◆ 모음집에서 발췌한 항목:
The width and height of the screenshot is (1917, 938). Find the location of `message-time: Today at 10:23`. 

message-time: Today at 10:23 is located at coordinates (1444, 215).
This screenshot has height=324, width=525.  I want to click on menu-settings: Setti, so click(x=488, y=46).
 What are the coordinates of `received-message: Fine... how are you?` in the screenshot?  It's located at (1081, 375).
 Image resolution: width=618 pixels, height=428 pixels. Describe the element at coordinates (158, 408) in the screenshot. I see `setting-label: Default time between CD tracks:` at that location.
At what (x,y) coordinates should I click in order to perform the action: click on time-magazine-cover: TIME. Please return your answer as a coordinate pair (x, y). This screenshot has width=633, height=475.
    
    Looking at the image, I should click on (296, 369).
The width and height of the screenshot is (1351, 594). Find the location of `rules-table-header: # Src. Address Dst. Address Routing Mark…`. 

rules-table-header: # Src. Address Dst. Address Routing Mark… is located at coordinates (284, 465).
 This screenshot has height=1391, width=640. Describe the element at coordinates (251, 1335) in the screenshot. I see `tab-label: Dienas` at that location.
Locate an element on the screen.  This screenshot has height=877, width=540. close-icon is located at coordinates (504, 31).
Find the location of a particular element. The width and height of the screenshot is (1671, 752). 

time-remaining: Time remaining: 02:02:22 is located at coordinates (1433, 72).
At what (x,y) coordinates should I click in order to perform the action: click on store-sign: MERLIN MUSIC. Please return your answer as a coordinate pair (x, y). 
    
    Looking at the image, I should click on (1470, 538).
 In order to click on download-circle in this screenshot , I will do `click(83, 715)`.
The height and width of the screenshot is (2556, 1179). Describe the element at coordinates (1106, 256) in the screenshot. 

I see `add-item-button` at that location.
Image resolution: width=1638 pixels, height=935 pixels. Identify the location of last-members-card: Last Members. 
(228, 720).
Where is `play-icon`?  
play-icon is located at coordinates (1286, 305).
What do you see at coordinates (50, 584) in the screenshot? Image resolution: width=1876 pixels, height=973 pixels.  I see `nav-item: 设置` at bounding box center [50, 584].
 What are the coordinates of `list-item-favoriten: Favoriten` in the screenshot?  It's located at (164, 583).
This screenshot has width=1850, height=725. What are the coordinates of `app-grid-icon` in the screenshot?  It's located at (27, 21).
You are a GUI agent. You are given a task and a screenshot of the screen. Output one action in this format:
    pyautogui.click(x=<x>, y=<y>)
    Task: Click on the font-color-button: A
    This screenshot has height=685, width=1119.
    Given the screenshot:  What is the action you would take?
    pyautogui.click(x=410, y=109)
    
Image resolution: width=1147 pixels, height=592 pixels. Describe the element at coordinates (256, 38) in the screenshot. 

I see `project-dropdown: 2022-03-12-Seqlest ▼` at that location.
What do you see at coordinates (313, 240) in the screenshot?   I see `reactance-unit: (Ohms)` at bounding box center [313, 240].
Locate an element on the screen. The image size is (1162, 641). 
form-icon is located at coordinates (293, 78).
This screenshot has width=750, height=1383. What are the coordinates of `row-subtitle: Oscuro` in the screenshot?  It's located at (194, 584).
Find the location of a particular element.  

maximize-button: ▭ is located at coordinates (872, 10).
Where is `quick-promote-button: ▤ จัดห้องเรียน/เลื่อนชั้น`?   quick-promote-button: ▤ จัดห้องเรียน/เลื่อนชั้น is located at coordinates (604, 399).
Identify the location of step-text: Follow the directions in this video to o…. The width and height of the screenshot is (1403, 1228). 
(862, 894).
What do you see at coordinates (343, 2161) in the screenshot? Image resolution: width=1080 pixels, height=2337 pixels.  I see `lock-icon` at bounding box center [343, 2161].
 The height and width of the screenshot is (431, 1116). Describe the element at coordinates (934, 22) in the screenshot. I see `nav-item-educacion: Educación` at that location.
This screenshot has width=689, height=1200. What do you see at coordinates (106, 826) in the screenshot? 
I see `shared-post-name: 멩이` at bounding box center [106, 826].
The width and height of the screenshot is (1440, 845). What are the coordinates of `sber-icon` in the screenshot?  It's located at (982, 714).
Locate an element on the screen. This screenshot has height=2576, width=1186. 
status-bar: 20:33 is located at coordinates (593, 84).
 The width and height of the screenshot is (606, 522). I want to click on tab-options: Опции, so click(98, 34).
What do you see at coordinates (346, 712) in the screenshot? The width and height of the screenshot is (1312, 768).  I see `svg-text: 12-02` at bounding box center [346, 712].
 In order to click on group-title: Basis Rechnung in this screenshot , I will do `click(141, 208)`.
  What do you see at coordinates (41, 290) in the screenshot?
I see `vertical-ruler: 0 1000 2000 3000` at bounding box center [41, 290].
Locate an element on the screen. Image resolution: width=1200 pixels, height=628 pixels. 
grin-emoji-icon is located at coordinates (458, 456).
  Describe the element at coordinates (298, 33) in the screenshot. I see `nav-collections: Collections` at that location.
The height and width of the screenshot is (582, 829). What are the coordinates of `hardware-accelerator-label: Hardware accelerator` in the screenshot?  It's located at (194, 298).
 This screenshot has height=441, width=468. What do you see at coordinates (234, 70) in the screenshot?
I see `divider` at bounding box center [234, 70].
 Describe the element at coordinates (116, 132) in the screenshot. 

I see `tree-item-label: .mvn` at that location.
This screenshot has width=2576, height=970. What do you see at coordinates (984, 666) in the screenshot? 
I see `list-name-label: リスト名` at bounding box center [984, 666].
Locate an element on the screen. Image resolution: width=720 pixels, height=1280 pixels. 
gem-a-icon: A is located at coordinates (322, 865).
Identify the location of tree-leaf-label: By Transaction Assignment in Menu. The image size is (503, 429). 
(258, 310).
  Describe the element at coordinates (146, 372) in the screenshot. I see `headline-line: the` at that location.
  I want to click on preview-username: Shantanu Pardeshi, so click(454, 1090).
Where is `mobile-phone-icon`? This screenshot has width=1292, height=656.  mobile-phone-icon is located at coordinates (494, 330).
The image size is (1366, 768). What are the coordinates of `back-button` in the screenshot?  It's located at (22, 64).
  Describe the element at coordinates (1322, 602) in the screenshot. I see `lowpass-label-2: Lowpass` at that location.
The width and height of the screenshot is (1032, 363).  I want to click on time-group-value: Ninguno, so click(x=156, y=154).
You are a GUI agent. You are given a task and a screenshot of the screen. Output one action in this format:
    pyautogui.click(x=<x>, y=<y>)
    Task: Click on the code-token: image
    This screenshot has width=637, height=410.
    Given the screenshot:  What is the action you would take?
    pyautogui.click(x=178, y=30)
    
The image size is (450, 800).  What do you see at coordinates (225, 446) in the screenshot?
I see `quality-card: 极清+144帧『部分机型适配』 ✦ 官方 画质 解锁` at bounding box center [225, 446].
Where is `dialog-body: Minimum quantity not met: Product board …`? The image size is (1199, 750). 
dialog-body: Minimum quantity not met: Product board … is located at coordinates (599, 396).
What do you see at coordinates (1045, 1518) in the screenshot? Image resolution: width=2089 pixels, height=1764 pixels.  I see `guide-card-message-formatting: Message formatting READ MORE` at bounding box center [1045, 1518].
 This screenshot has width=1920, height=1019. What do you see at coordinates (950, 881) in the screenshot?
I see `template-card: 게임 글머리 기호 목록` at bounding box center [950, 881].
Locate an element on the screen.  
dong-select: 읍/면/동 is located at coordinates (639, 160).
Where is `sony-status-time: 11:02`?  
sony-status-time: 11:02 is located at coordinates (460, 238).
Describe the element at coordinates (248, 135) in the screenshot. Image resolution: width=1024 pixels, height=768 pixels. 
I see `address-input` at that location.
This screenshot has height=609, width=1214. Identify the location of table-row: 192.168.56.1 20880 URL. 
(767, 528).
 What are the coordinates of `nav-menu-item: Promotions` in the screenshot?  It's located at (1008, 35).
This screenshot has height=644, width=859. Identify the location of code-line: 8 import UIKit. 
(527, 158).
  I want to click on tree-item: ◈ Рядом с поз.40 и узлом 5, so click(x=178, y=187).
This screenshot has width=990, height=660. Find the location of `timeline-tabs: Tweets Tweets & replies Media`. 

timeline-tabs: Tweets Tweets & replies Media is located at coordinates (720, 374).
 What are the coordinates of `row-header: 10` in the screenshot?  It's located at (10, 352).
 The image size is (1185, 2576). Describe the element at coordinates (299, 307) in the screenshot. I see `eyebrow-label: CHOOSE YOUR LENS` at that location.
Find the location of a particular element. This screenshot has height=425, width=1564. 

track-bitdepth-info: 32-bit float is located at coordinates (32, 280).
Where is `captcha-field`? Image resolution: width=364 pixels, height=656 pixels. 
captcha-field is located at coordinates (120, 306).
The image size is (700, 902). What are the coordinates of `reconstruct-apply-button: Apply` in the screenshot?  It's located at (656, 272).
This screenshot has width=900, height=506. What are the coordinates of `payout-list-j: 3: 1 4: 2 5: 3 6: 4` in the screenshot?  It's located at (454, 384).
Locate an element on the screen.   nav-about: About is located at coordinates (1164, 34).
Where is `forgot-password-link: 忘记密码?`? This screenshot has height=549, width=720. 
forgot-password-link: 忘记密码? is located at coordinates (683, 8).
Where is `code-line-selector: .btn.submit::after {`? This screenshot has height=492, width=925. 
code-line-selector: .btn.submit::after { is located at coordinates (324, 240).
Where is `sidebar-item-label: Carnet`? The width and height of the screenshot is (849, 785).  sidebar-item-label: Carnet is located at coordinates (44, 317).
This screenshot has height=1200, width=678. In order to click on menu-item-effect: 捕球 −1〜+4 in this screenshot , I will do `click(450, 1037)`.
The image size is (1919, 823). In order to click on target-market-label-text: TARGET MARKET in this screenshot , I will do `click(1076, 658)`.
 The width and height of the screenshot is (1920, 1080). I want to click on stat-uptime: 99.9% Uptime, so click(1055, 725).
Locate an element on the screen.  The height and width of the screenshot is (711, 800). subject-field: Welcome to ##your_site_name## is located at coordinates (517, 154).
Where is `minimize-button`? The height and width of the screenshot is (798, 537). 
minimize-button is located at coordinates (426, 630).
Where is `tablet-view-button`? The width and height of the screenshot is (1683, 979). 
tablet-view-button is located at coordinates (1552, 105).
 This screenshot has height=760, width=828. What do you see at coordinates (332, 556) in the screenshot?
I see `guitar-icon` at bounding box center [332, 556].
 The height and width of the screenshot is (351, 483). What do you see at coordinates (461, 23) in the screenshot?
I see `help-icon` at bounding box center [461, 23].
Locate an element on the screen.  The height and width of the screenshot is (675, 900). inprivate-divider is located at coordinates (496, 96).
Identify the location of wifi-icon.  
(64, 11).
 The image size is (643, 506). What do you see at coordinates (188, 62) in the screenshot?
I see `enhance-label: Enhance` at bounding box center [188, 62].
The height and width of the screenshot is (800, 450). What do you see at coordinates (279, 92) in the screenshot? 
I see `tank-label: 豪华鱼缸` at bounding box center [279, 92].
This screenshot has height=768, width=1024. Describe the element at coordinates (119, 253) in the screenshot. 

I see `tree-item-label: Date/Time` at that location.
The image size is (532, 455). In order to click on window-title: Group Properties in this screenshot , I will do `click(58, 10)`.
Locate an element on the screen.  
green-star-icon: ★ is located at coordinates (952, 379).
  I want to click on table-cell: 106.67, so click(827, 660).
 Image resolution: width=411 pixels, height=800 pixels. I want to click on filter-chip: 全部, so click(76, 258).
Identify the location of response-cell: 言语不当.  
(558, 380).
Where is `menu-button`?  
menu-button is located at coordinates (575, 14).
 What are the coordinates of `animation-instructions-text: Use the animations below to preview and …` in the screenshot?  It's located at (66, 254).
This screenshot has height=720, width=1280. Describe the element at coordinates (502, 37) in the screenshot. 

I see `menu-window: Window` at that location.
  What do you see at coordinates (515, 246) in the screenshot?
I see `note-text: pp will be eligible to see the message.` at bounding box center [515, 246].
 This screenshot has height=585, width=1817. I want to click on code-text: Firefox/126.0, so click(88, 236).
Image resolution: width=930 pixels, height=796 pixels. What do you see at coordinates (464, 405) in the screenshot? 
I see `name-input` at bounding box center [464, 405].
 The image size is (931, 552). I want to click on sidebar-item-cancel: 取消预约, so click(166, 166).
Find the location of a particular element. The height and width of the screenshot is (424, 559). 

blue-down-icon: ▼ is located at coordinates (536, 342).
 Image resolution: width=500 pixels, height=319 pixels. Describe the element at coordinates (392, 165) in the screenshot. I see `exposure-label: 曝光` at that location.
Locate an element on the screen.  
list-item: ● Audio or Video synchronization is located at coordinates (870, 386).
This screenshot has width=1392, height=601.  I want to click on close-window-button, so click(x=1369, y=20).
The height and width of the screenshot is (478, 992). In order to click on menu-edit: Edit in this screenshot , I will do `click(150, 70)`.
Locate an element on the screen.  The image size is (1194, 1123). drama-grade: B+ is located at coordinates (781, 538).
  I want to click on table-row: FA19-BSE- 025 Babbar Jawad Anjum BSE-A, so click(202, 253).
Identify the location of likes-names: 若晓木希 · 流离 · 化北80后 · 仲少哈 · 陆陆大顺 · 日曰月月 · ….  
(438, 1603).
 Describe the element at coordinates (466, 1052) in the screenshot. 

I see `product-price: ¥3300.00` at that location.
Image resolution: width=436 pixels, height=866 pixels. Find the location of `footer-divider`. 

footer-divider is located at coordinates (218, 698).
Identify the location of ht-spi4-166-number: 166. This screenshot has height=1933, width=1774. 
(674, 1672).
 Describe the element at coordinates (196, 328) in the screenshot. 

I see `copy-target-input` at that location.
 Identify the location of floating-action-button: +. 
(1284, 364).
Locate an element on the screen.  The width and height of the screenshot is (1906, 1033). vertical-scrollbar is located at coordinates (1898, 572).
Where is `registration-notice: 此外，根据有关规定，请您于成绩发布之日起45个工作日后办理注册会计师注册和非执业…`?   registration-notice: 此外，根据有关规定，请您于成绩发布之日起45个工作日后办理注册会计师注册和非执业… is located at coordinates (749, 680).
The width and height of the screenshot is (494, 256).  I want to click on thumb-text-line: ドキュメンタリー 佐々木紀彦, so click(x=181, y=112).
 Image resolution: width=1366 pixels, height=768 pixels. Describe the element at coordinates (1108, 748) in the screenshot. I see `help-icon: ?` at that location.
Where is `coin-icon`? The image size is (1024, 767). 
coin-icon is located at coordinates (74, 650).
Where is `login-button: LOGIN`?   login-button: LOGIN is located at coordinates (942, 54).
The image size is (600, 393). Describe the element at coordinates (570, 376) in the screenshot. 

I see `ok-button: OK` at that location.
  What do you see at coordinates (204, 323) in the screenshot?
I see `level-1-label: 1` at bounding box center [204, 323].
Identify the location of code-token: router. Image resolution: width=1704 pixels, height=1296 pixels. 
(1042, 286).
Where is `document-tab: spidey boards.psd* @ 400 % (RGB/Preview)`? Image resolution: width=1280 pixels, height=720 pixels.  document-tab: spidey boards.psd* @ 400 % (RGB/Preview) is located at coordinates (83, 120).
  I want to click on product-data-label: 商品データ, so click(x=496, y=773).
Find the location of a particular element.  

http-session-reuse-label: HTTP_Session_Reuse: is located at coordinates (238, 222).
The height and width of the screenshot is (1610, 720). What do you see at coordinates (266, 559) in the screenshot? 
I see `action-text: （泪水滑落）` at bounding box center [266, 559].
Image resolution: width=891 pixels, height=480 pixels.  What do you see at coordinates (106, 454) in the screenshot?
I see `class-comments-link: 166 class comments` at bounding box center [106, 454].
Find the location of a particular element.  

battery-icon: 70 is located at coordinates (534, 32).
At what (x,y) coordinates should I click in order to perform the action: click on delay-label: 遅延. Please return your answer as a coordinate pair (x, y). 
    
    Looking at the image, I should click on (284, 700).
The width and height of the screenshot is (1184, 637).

◆ 작업 내용:
항목의 첫 줄부터 "This screenshot has height=324, width=525."가 들어 있는 줄까지 그 줄을 포함해 다시 쓰세요. "screenshot"는 "image"로 바꾸고 나머지는 그대로 두세요.

◆ 연습 풀이:
The width and height of the image is (1917, 938). Find the location of `message-time: Today at 10:23`. 

message-time: Today at 10:23 is located at coordinates (1444, 215).
This image has height=324, width=525.  I want to click on menu-settings: Setti, so click(x=488, y=46).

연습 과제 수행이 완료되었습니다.